The D & O Diary has previously noted (most recently here) the problems that can arise in connection with “going private” transactions in which management teams up with outside investors to buy out public shareholders’ interests. The latest example may be Clear Channel Communications’ November 16, 2006 announcement (here) that a group led by Thomas H. Lee Partners and Bain Capital Partners will acquire the company for $26.7 billion (including $8 billion of debt assumption).
Early press reports of the proposed transaction were critical of the deal; for example, the Wall Street Journal’s November 14, 2006 article “Clear Channel Buyout Talks Fuel Concern of Management Conflicts” (here, subscription required) commented that the deal was the latest transaction raising concerns that “corporate executives may be pushing transactions that are ideal for themselves but might not be optimum for shareholders.” Among other things, the Journal commented on the “lightning-fast auction” process that produced the two competing bids for the company, and on the close ties between the company’s founders and managers, the Mays family, and the company’s board. The article also raised the question whether the company adequately considered bids from groups less friendly to the Mays family or considered whether a break-up would raise more money than selling the company as one piece. According to other news reports (here), other shareholders have publicly questioned the transaction, including the benefits to the Mays family and the fact that the acquirors plan to sell off assets to finance the transaction.
The Company’s November 16, 2006 8-K (here) describing the transaction reports some details of the deal that may also raise concerns. For example, the company has only until December 7, 2006 to consider any competing bids, and the company would, if it accepting a competing bid, it would have to pay the currently proposed acquirers a break up fee of $500 million. Past going private transactions have been criticized for similarly short “go shop” periods and for break up fees so large that potential competing bidders would be discouraged.

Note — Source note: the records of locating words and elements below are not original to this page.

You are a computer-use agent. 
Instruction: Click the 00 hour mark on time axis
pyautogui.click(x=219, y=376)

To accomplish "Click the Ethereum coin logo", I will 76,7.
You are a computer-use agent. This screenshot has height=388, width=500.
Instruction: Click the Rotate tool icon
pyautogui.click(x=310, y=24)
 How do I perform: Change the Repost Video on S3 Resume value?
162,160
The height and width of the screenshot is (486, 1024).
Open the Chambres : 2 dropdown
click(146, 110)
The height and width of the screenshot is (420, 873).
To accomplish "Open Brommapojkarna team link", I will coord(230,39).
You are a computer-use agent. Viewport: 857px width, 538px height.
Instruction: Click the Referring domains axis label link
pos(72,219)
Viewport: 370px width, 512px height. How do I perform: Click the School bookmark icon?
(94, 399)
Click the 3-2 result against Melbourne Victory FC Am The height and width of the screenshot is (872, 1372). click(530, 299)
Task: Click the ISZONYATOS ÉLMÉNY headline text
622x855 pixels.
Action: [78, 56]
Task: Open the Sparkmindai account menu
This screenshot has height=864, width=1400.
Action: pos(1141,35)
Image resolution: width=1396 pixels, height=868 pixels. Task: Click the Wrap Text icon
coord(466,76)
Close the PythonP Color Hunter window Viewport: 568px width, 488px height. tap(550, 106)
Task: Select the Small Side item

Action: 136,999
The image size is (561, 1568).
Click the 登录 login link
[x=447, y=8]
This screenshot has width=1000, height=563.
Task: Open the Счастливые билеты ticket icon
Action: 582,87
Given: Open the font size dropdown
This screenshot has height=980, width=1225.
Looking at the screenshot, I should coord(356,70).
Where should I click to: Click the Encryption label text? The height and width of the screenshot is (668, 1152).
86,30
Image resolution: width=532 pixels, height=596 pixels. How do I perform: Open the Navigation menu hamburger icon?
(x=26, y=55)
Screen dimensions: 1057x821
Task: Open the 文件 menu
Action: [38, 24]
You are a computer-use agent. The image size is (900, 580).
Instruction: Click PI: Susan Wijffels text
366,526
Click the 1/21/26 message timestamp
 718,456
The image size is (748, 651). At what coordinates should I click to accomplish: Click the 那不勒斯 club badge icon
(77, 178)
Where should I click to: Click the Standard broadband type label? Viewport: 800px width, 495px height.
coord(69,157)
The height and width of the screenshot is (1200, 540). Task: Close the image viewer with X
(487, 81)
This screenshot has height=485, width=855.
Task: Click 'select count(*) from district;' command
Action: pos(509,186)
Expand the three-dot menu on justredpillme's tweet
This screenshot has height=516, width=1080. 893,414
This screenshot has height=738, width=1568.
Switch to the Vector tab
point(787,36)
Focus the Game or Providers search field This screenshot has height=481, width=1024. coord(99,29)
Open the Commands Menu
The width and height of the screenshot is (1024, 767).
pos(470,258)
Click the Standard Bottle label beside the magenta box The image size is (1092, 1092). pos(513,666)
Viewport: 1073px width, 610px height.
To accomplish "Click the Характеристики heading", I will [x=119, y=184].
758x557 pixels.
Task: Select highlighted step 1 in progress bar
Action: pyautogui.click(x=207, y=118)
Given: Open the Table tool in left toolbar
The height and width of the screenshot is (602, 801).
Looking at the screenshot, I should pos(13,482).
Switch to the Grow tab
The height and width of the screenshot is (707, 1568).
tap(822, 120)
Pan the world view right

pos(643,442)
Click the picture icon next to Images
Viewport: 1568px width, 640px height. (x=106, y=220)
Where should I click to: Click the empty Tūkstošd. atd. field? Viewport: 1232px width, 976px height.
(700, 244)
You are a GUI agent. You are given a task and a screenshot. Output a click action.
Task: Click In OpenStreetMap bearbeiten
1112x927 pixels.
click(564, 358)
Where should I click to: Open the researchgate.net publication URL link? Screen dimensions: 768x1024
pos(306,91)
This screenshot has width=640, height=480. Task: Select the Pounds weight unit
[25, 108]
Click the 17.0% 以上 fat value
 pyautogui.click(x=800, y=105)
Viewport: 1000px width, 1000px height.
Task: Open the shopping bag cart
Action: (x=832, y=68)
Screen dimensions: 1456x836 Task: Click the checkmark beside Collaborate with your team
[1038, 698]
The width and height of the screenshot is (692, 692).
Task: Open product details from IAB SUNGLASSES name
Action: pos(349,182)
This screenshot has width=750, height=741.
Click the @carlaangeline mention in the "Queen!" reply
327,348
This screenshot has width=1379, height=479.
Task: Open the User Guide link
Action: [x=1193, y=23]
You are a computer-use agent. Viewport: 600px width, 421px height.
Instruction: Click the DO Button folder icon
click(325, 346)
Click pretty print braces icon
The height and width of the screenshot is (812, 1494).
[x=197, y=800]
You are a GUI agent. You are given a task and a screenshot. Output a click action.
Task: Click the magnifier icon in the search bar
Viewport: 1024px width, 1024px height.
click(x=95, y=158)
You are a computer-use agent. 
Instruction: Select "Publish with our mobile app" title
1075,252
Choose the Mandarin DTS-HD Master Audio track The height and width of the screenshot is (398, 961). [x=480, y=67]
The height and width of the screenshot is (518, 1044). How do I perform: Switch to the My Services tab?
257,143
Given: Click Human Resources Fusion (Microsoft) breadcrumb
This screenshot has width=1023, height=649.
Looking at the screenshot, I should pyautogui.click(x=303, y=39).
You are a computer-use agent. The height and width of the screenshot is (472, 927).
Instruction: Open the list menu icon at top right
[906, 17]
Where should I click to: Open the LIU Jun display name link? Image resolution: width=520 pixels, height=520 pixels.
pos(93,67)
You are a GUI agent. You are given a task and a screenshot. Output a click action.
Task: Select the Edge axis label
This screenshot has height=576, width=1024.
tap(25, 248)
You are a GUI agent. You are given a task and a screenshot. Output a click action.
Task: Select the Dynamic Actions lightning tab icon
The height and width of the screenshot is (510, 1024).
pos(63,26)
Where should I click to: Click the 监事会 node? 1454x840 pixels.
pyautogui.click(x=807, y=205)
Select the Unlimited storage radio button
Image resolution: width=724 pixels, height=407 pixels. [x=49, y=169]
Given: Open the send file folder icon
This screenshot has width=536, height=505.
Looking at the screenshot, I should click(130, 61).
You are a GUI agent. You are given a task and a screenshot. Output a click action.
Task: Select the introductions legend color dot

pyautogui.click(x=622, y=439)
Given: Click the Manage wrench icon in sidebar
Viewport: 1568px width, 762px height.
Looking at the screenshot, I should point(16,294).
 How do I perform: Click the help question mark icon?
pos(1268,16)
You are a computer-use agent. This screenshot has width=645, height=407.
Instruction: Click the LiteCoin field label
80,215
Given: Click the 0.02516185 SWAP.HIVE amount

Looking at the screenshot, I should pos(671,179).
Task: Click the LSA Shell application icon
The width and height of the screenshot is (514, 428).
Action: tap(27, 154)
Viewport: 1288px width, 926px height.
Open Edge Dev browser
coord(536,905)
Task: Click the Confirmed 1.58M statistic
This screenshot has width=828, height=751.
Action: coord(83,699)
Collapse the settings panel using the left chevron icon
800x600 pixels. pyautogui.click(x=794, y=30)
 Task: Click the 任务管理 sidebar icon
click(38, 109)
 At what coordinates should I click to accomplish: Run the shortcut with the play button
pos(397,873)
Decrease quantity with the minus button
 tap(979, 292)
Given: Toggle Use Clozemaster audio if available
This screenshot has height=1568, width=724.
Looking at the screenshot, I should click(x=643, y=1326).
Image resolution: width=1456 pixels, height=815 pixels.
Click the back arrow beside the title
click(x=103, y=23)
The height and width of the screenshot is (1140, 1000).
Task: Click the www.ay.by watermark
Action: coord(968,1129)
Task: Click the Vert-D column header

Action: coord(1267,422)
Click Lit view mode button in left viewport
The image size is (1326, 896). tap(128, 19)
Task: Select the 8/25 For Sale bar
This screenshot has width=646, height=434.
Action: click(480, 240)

The 8-K also discloses that if following the completion of the transaction, either the company’s CEO, Mark Mays, or its CFO, Randall Mays, have their employment terminated under change of control provisions, they would each receive cash payments equal to the sum of one year’s base salary, bonus and accrued vacation pay, plus 2.99 times the sum of each executive’s annual salary and bonus, as well as three years continued benefits. (The 8-K does note that the executives did at least give up the right to a state and federal tax “gross up” as well as the right to received 1 million options upon termination.) According to news reports (here), these provisions for payment to the Mays family member represent a “significant reduction” from the amounts originally under discussion — but are still substantial, and are still the subject of sharholder objections, according to othere news reports (here). According to a shareholder quoted in these reports, “This is an extremely one sided deal.”
Transactions involving these kinds of potential conflicts of interest create circumstances where accusations of wrongdoing can more easily arise. It is almost to be expected that the Clear Channel transaction is the subject of a purported shareholder class action. On November 16, 2006, the law firm of Wechsler Harwood filed a lawsuit (here) in Texas state court, accusing Clear Channel and its directors of breach of fiduciary duty. The lawsuit alleges that the “going private” transaction is for the benefit of insiders, particularly the Mays family, but to the detriment of the company’s public shareholders. The lawsuit seeks an injunction against the transaction, or, should the transaction be completed, damages on behalf of Clear Channel’s shareholders.
A cynical view of these kinds of lawsuits is that they represent no more than an attempt by plaintiffs’ lawyers to extract a toll from the parties to the transaction. But at least in cases where the allegations of conflicts of interest are substantial, these kinds of claims may present a threat of more than just a cost of doing business.
The Clear Channel transaction is just the latest in a series of huge “going private” transactions. These mega-deals and the accompanying risk of D & O claims are likely to continue into the foreseeable future. As the Wall Street Journal noted in its October 26, 2006 article entitled “Growing Funds Fuel Buyout Boom” (here, registration required), private equity firms have raised buyout funds of as large as $20 billion. According to the article, fifteen of the top 20 buyouts ever have taken place in the last 18 months, and larger buyouts may lie ahead as private equity funds “eye takeover targets with stock market values of $50 billion or more.” (The largest buyout ever is KKR’s $25.1 billion takeover of RJR Nabisco.) The article quotes a leading M & A attorney as saying “We are seeing a significant privatization of corporate America.”
The massive amounts of money involved in these “going private” transactions create enormous opportunities for conflicts of interest to arise, particularly where incumbent management has the potential to benefit if a particular party’s proposed transaction succeeds. These circumstances present a serious potential risk of claims against directors and officers of the target companies.
As The D & O Diary has previously noted, private equity funds themselves are drawing scrutiny; according to media reports (here), the Department of Justice has begun an investigation whether private equity funds’ “club deals” violate antitrust laws by artificially limiting the amount shareholders realize when companies are acquired.
The WSJ.com has an interesting “Who’s Who in Private Equity,” with a listing and description of the leading private equity firms here. Bain Capital, one of the successful bidders for Clear Channel, was founded by the current Republican Governor of Massachusetts, Mitt Romney.